§ TASK INSTRUCTIONS
Read through the data, and wherever a line holds the word "Choose", write that line out.

§ Recorded data
○ ○ ○ ○ ○
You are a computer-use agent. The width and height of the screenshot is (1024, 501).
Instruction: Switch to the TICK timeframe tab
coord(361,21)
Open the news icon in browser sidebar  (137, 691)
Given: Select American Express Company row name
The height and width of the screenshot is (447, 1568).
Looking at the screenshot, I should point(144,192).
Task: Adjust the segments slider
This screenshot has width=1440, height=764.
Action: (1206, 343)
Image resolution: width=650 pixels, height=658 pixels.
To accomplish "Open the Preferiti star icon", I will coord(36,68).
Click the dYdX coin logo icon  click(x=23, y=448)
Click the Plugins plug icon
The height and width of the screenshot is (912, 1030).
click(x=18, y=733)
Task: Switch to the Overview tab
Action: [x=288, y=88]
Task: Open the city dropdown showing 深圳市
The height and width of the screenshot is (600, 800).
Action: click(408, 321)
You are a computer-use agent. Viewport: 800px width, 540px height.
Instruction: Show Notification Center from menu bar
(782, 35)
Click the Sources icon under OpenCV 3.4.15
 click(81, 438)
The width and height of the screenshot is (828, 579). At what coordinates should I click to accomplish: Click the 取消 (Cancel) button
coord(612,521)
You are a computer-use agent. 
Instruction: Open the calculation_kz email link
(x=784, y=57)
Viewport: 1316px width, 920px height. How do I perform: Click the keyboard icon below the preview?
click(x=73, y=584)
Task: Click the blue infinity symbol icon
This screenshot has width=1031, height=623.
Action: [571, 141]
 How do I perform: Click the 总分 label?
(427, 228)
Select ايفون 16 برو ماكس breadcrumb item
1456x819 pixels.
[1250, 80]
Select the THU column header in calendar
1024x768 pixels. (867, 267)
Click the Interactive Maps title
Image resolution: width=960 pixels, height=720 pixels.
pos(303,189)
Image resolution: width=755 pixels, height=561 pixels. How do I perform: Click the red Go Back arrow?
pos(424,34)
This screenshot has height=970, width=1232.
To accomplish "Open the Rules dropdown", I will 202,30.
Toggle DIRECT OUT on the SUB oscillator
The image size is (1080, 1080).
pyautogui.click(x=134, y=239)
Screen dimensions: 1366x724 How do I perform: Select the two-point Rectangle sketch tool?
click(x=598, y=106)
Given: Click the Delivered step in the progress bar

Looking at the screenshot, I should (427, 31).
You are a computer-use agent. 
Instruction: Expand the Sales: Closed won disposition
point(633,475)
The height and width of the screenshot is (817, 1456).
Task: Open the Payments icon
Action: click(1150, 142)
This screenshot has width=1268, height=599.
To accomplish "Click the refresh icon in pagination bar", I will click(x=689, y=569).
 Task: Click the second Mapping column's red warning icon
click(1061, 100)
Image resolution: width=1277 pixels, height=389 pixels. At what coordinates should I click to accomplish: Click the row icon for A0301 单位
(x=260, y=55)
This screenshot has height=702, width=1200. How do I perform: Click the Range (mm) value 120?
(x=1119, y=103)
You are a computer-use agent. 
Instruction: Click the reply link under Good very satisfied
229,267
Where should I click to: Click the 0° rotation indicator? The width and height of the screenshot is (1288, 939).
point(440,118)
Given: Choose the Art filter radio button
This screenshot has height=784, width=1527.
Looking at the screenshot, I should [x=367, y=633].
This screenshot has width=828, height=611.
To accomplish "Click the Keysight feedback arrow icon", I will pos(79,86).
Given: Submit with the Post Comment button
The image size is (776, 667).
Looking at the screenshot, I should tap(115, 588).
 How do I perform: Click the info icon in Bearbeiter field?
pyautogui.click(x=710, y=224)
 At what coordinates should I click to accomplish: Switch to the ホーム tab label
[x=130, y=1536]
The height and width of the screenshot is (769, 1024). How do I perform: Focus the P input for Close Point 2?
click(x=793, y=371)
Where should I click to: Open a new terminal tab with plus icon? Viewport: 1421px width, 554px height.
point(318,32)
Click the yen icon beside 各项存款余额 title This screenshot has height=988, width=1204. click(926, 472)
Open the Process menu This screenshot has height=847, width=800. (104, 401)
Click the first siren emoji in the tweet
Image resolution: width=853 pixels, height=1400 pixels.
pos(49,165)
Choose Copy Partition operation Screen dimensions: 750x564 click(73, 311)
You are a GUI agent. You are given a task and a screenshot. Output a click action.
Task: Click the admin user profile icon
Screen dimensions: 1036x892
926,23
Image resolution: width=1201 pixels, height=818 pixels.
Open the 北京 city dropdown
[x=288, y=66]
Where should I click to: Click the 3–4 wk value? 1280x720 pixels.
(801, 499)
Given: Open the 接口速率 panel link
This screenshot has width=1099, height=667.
○ ○ ○ ○ ○
§ WRITTEN RESPONSE
Given: Choose the Art filter radio button
Choose Copy Partition operation Screen dimensions: 750x564 click(73, 311)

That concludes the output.